In a breakthrough discovery, scientists report that they have found the key to keeping cells young. In a study published Thursday in Science, an international team, led by Juan Carlos Izpisua Belmonte at the Salk Institute, studied the gene responsible for an accelerated aging disease known as Werner syndrome, or adult progeria, in which patients show signs of osteoporosis, grey hair and heart disease in very early adulthood.

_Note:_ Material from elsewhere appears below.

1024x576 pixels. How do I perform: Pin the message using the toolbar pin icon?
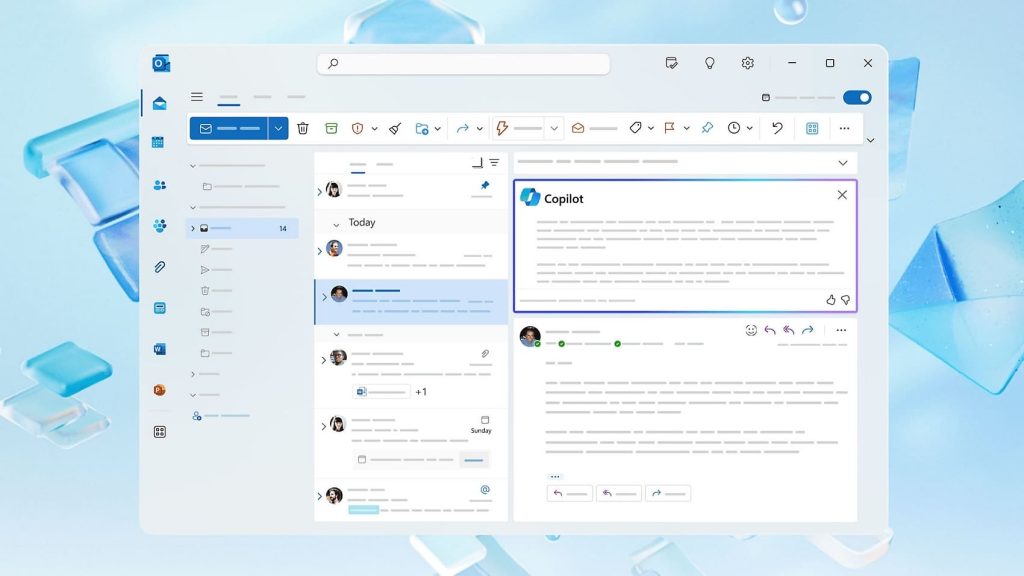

These patients are deficient in a gene responsible for copying DNA, repairing any mistakes in that replication process, and for keeping track of telomeres, the fragments of DNA at the ends of chromosomes that are like a genetic clock dictating the cell’s life span. Belmonte—together with scientists at the University Catolica San Antonio Murcia and the Institute of Biophysics at the Chinese Academy of Sciences—wanted to understand how the mutated gene triggered aging in cells. So they took embryonic stem cells, which can develop into all of the cells of the human body, and removed this gene. They then watched as the cells aged prematurely, and found that the reason they became older so quickly had to do with how their DNA was packaged.
MORE: The Cure for Aging
In order to function properly, DNA is tightly twisted and wound into chromosomes that resemble a rope in the nucleus of cells. Only when the cell is ready to divide does the DNA unwrap itself, and even then, only in small segments at a time. In patients with Werner syndrome, the chromosomes are slightly messier, more loosely stuffed into the nuclei, and that leads to instability that pushes the cell to age more quickly. Belmonte discovered that the Werner gene regulates this chromosome stability. When he allowed the embryonic stem cells that were missing this gene to grow into cells that go on to become bone, muscle and more, he saw that these cells aged more quickly.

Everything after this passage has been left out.